SuzanneWidup.com

Recently, I was presenting a work in progress report on the data breach study I've been working on for about two years.  Data loss is an area that I'm interested in, and I had an opportunity to talk to several people during the SecureWorld Expo conference about it.  One conversation got me thinking. 

I was talking with a panelist (let's call him John) after the event had completed about data breach, and he related an experience he'd had.  John indicated that his bank replaced his credit card due to one of the larger card breaches recently.  Once he completed the activation IVR process, he was told he would be transferred to a live operator.  The person on the phone proceeded to try and sell him a monthly credit monitoring service.  John asked if it was required to activate the card, and the person told him his card was activated, and it was not.  He chose not to take the service.

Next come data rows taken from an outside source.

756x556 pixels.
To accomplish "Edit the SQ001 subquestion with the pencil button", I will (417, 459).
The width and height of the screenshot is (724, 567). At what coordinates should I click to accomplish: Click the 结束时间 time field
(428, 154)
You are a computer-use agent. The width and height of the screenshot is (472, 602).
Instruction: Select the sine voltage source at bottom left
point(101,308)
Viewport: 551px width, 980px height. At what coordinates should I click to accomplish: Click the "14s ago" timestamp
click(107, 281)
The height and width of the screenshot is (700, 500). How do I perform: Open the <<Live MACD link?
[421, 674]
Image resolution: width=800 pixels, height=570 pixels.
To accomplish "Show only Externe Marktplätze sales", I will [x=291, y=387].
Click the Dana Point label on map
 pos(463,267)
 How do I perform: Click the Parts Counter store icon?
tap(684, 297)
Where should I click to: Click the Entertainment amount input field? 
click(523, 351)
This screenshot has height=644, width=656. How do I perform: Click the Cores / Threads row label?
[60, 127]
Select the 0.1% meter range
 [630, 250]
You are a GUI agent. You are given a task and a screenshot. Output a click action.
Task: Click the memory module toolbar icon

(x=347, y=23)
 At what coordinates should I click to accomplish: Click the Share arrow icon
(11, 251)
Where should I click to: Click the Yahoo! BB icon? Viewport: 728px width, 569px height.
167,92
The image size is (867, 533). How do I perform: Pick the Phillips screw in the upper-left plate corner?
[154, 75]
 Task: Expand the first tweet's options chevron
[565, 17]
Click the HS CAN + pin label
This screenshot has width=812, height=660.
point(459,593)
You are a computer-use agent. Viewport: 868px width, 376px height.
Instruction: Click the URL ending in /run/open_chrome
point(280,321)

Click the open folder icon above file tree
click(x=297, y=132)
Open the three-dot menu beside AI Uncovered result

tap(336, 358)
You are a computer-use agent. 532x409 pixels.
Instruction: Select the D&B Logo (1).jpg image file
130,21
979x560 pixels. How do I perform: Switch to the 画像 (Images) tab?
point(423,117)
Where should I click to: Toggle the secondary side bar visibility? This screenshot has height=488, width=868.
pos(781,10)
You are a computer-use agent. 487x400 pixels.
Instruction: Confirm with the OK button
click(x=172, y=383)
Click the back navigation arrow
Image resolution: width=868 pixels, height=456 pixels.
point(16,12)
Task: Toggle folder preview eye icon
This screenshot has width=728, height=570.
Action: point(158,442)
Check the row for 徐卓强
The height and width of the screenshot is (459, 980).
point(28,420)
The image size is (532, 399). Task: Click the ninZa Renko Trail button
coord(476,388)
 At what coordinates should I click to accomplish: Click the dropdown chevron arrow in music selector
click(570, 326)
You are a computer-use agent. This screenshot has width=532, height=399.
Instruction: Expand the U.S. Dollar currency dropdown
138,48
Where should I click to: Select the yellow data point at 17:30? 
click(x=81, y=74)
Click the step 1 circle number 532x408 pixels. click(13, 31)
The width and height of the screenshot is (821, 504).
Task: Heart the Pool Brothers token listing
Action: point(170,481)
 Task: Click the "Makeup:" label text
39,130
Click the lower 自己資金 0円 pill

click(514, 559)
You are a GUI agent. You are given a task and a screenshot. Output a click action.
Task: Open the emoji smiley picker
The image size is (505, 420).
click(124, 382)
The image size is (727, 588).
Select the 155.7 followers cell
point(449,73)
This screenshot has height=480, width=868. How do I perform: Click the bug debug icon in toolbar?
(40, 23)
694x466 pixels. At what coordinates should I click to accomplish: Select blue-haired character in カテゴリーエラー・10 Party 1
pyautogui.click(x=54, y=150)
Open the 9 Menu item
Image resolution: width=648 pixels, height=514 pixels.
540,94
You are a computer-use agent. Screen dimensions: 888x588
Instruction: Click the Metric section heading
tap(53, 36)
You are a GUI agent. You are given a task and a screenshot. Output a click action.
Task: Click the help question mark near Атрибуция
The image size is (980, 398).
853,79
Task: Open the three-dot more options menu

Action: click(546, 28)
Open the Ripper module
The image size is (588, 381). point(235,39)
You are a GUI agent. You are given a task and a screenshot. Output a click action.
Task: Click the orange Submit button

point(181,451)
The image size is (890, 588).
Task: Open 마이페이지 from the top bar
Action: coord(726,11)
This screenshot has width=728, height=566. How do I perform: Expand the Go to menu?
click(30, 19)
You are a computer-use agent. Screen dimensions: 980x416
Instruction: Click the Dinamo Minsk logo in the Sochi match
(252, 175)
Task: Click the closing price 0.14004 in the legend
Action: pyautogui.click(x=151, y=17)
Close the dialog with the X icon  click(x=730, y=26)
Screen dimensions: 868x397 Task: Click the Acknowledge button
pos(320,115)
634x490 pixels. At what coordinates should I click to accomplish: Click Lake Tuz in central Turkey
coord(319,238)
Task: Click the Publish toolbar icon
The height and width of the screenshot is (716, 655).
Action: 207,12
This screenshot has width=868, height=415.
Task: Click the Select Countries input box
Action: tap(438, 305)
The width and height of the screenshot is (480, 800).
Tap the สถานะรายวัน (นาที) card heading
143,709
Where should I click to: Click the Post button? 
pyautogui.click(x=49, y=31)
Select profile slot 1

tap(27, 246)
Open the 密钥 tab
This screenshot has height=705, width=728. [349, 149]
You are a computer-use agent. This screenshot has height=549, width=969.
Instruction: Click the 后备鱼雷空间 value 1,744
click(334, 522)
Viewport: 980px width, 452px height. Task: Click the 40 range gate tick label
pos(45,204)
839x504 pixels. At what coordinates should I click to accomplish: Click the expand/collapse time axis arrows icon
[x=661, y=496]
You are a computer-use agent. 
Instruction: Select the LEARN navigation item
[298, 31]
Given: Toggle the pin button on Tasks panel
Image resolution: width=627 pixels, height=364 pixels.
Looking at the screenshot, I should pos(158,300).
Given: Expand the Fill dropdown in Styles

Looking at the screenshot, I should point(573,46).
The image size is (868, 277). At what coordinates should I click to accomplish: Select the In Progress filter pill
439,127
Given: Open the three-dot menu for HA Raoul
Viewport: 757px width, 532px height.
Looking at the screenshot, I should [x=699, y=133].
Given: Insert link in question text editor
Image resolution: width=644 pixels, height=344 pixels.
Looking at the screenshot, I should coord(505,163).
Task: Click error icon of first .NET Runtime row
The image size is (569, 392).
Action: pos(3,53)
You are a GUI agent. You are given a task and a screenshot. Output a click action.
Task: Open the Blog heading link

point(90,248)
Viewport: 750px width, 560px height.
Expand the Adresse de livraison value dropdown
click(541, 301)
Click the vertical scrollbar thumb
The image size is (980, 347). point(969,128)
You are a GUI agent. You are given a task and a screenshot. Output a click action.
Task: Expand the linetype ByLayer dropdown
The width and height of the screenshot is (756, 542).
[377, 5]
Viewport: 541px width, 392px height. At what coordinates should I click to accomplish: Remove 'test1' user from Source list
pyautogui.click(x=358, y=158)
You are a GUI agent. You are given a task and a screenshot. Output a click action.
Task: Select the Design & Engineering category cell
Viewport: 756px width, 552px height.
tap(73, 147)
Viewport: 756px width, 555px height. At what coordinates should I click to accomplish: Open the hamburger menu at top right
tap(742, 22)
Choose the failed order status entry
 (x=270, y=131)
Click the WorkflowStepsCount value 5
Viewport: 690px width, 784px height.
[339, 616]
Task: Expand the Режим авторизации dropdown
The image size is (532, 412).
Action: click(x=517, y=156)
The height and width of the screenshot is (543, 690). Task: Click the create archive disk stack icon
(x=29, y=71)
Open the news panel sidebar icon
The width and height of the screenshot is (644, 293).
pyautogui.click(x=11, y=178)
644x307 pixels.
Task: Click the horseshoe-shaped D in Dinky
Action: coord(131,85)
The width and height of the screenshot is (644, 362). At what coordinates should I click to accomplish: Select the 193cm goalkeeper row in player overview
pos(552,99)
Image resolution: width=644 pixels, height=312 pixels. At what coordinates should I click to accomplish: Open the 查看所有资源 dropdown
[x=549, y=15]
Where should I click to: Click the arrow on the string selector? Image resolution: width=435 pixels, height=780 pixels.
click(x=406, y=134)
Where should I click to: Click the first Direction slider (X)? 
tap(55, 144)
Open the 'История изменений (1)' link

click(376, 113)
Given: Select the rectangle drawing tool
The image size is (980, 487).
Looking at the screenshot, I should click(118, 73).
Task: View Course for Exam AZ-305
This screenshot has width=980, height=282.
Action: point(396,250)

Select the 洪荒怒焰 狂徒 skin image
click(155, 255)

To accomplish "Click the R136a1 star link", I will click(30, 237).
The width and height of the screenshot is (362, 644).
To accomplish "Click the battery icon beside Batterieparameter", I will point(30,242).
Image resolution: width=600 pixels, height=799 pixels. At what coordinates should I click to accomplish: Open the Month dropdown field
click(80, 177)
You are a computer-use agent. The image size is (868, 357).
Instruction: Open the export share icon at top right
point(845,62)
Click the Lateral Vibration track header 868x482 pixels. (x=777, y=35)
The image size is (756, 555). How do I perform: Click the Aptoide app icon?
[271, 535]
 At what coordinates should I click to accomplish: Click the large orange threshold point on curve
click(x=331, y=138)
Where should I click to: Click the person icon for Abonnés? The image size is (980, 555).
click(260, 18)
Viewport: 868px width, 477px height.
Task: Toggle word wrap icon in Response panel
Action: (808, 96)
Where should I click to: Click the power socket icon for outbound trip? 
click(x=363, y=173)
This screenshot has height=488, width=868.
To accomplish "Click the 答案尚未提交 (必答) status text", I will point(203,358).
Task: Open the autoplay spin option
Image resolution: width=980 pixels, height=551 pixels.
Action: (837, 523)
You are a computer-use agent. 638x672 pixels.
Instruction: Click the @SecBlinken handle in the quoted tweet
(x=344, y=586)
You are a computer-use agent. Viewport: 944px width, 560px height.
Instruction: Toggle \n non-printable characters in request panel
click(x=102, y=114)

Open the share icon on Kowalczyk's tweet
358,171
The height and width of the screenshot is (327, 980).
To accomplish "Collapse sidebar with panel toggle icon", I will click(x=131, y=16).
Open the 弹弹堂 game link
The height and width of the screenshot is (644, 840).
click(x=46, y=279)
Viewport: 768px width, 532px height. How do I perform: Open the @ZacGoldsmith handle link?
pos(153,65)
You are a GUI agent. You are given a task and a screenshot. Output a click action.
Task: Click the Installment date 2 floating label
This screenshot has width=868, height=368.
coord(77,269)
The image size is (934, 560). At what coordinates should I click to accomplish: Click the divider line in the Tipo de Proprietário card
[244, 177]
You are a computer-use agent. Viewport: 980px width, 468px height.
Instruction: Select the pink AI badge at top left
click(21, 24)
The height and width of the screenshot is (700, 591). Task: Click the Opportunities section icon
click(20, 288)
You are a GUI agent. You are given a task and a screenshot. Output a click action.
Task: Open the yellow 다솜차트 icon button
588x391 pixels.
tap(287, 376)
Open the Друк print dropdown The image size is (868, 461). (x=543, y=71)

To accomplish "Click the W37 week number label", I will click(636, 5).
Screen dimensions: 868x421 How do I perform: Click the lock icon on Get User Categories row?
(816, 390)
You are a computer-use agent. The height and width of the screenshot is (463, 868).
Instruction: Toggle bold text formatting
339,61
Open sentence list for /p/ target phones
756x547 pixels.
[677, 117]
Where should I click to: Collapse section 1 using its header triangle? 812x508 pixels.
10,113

John then related the scenario to both his wife and his mother, and they both thought he should have taken the service--they would have.  Since John works in the Information Security field, he is somewhat immune to the sales tactics that capitalize on the fears consumers hold about card fraud and identity theft.  His wife and mother have no such defenses.

This is an example of a company using the public's fear of someone stealing our credit cards--when people are at their most vulnerable because the event has occurred--to sell products.  Granted, they do this all the time in the flyers they stuff into our monthly bills advertising their service, but this is different.  This is a case where the company has an obligation to protect the data, and is using the failure of that duty as an up-sell opportunity.  Since they have access to their customer base at this vulnerable time, they have a unique opportunity to increase sales of this product when the customer's emotions are at their peak, having just found out their card was compromised.

While I personally do not know the details of the breach that caused the re-issue of the card, and the bank in question may have been powerless to prevent the breach, it still seems to be skating that grey area between ethical and unethical business practices.

On the flipside, I also had an opportunity to hear the Heartland CIO, Steve Elefant, speak on Realizing End-to-End Encryption in the Payment Industry.  He indicated that Heartland will be marketing their own pin pad device that is reputed to have solved some of the problems that the current offerings suffer from--such as vulnerability to physical attack and weak encryption.  I have not evaluated the devices, and in no way is this an endorsement of the product, but I do think this is a good example of an ethical way to react to a data breach event.  Heartland is offering a product for sale that solves some of the existing problems which may lead to data breach, and it is not leveraging the event to prey on the fears of the victims.